EUA “não têm motivos” para ver Portugal como pouco fiável – Observador

O ministro de Estado e dos Negócios Estrangeiros, Paulo Rangel, garantiu, esta quarta-feira, que Portugal não “apoia, não subscreve nem está envolvido” na guerra do Irão. “Nós não estamos neste conflito”, assegurou o governante, que recusou também a ideia de que o país seja um aliado — no quadro da NATO — pouco fiável.

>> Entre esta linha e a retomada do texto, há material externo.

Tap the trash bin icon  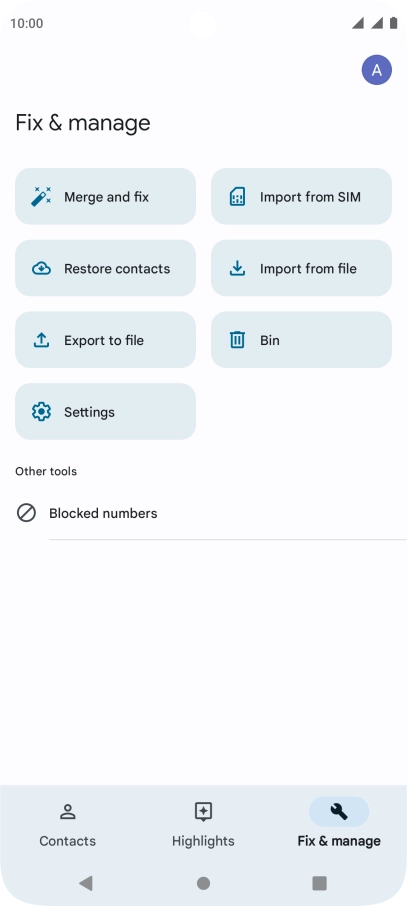[x=237, y=340]
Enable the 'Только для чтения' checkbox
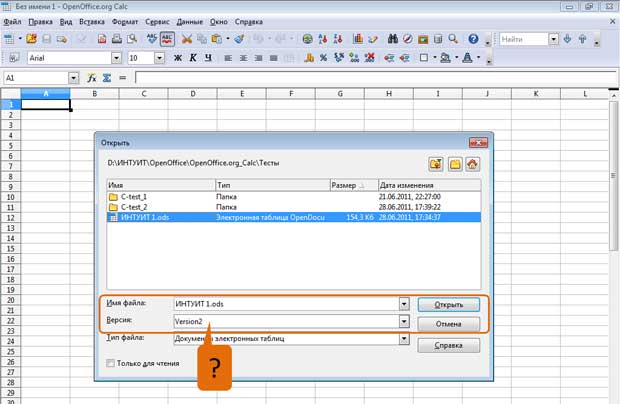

Na entrevista ao programa Grande Entrevista da RTP3, Paulo Rangel admitiu que o conflito é “difícil” no que toca aos “valores internacionais”. Para explicar o ponto de vista, o ministro descreveu o Irão como uma “ameaça” e recordou que o regime iraniano retaliou, nas primeiras horas do conflito, contra vários países no Médio Oriente — como a Arábia Saudita ou o Qatar.

Paulo Rangel sublinhou que o Executivo sempre “defendeu soluções diplomáticas”, principalmente nesta “fase volátil” do cessar-fogo entre o Irão e os Estados Unidos. “Interessa-nos essencialmente atingir um cessar-fogo duradouro que crie as condições de paz para que as duas partes possam aceitar inaugurar um novo capítulo” no Médio Oriente.

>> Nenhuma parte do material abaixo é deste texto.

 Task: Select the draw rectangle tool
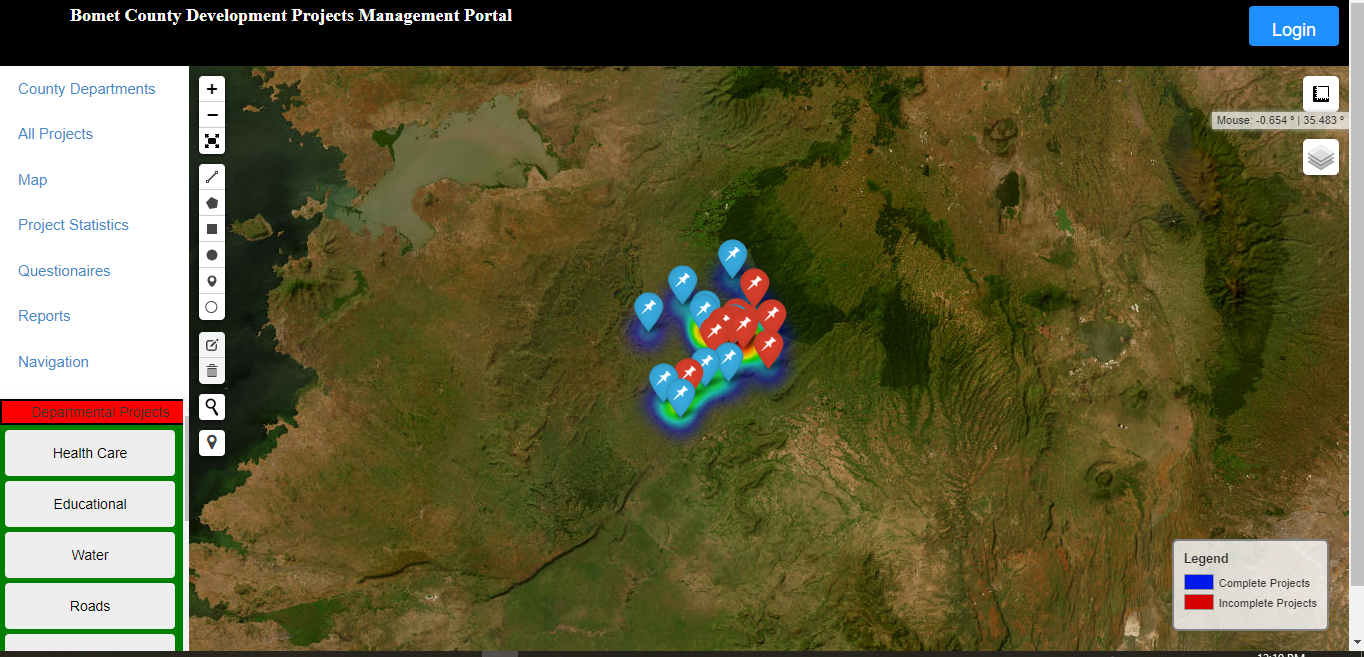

Questionado sobre se Portugal manterá um apoio “incondicional” aos Estados Unidos, Paulo Rangel desmentiu essa tese: “A utilização da palavra incondicional é desajustada”. O ministro assinalou também não ter conhecimento se os EUA caracterizam Portugal como um aliado “bom ou mau”, após a notícia de que a Casa Branca teria feito uma lista para dividir os Estados-membros da NATO.

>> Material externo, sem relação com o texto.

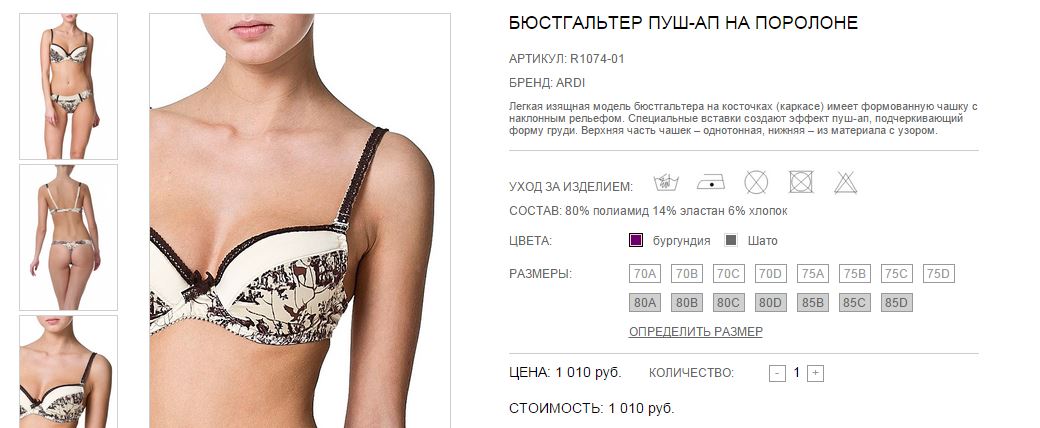The width and height of the screenshot is (1040, 428).
Task: Select size 75D option
Action: (x=939, y=273)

Trump terá feito lista de aliados “bons” e “maus” da NATO para distinguir quem ajudou EUA na guerra contra o Irão

Em relação às acusações que a administração Trump tem feito à NATO desde que a guerra no Irão começou, Paulo Rangel classificou-as como “injustas”, lembrando que os Estados Unidos não informaram de antemão os aliados da operação militar em território iraniano: “Não tiveram oportunidade de criar uma posição prévia sobre esta matéria”. Em qualquer caso, o ministro assinalou que lhe parecia “demasiado” estar a “pedir uma posição totalmente alinhada com todos” os países que integram a aliança transatlântica.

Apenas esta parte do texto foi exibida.